-- START DATA ROWS --

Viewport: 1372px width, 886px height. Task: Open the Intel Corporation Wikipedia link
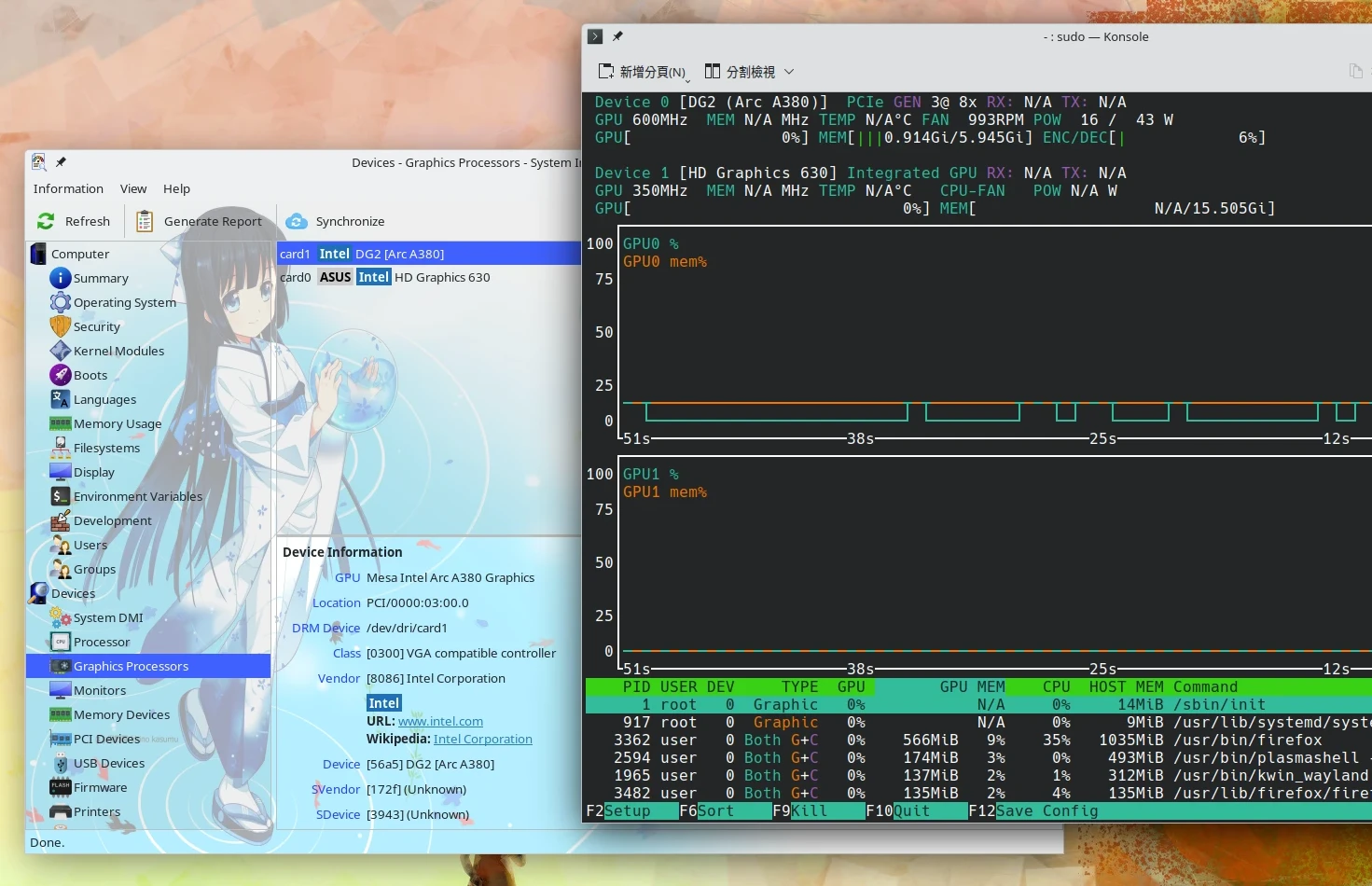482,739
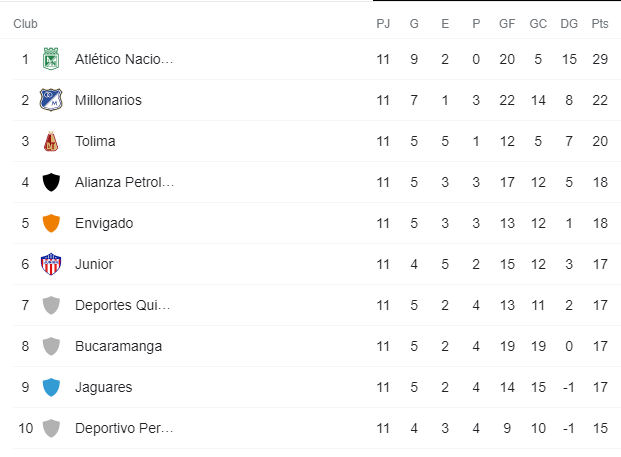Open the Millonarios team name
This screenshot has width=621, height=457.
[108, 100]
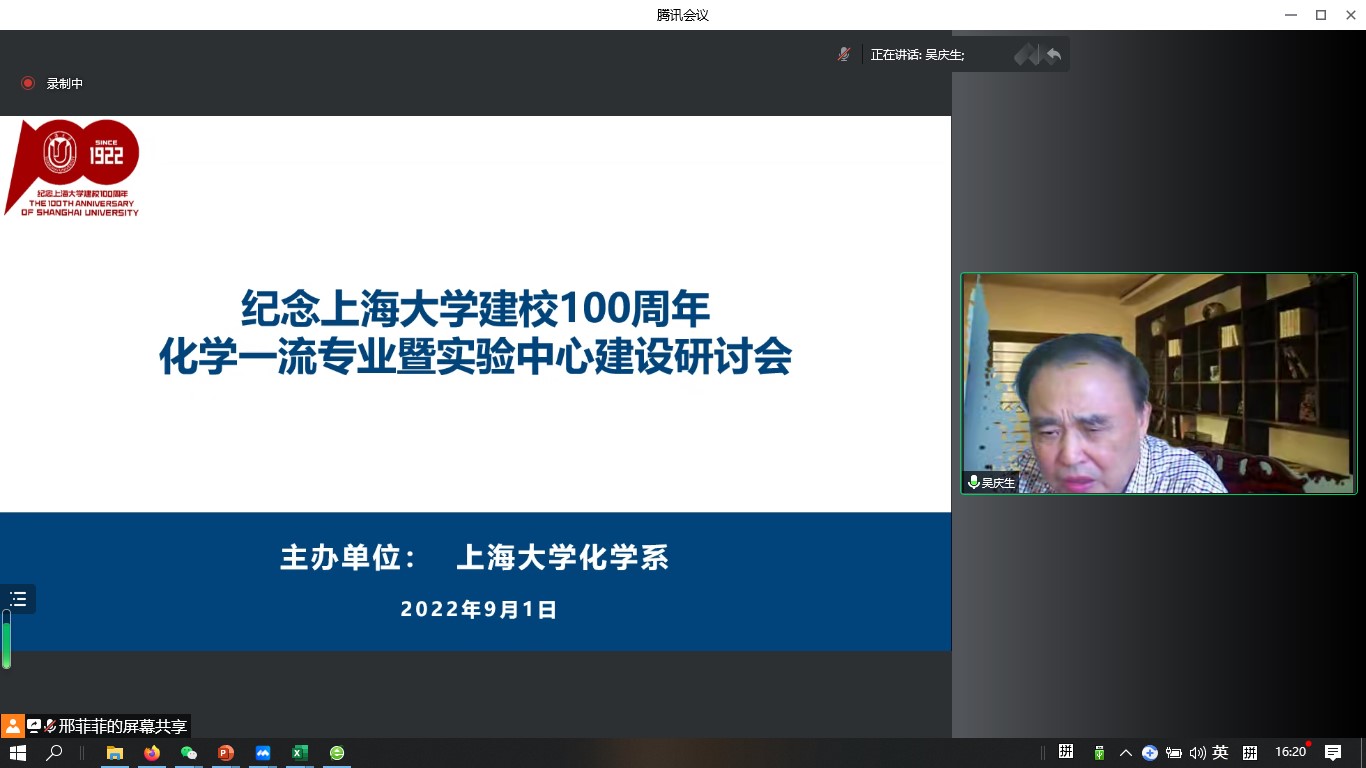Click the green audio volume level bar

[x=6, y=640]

-- END DATA ROWS --
-- START DATA ROWS --

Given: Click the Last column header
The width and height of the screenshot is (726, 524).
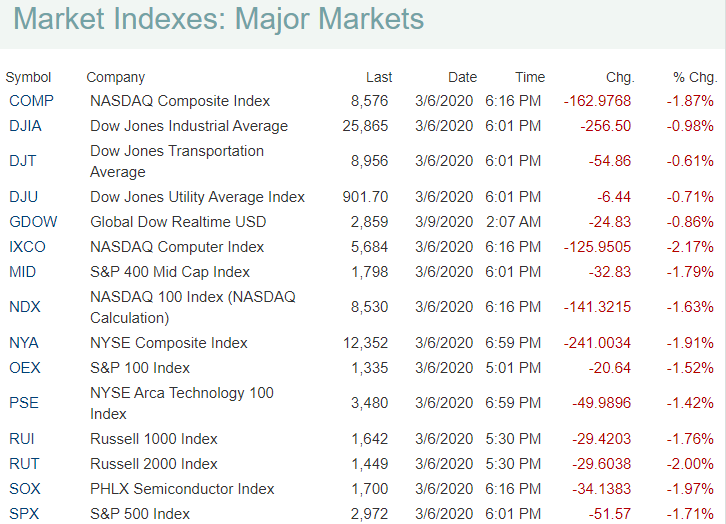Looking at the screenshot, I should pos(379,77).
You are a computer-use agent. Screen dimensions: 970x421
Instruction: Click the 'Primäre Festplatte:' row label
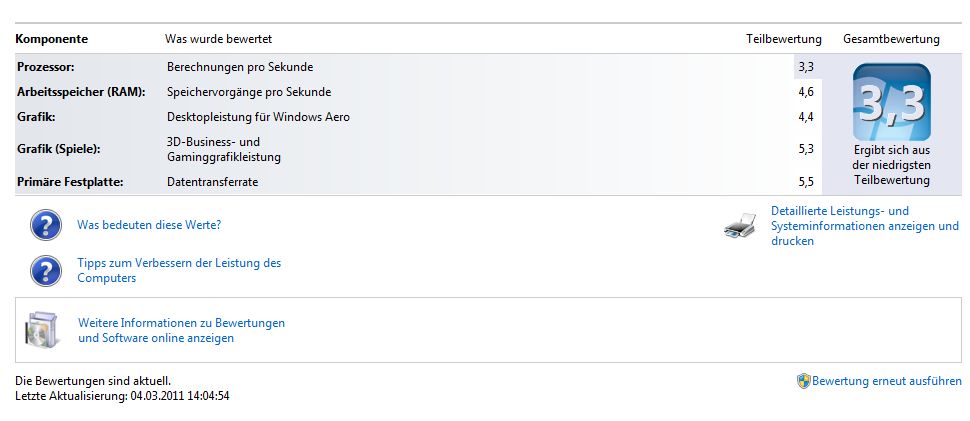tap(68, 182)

-- END DATA ROWS --

◆ **GIVEN INSTRUCTION**
Reproduce the lines beginning at the one that contains "You are a computer-use" and ending after the one that contains "tap(68, 182)". Omit the pictures.

◆ **WRITTEN SOLUTION**
You are a computer-use agent. Screen dimensions: 970x421
Instruction: Click the 'Primäre Festplatte:' row label
tap(68, 182)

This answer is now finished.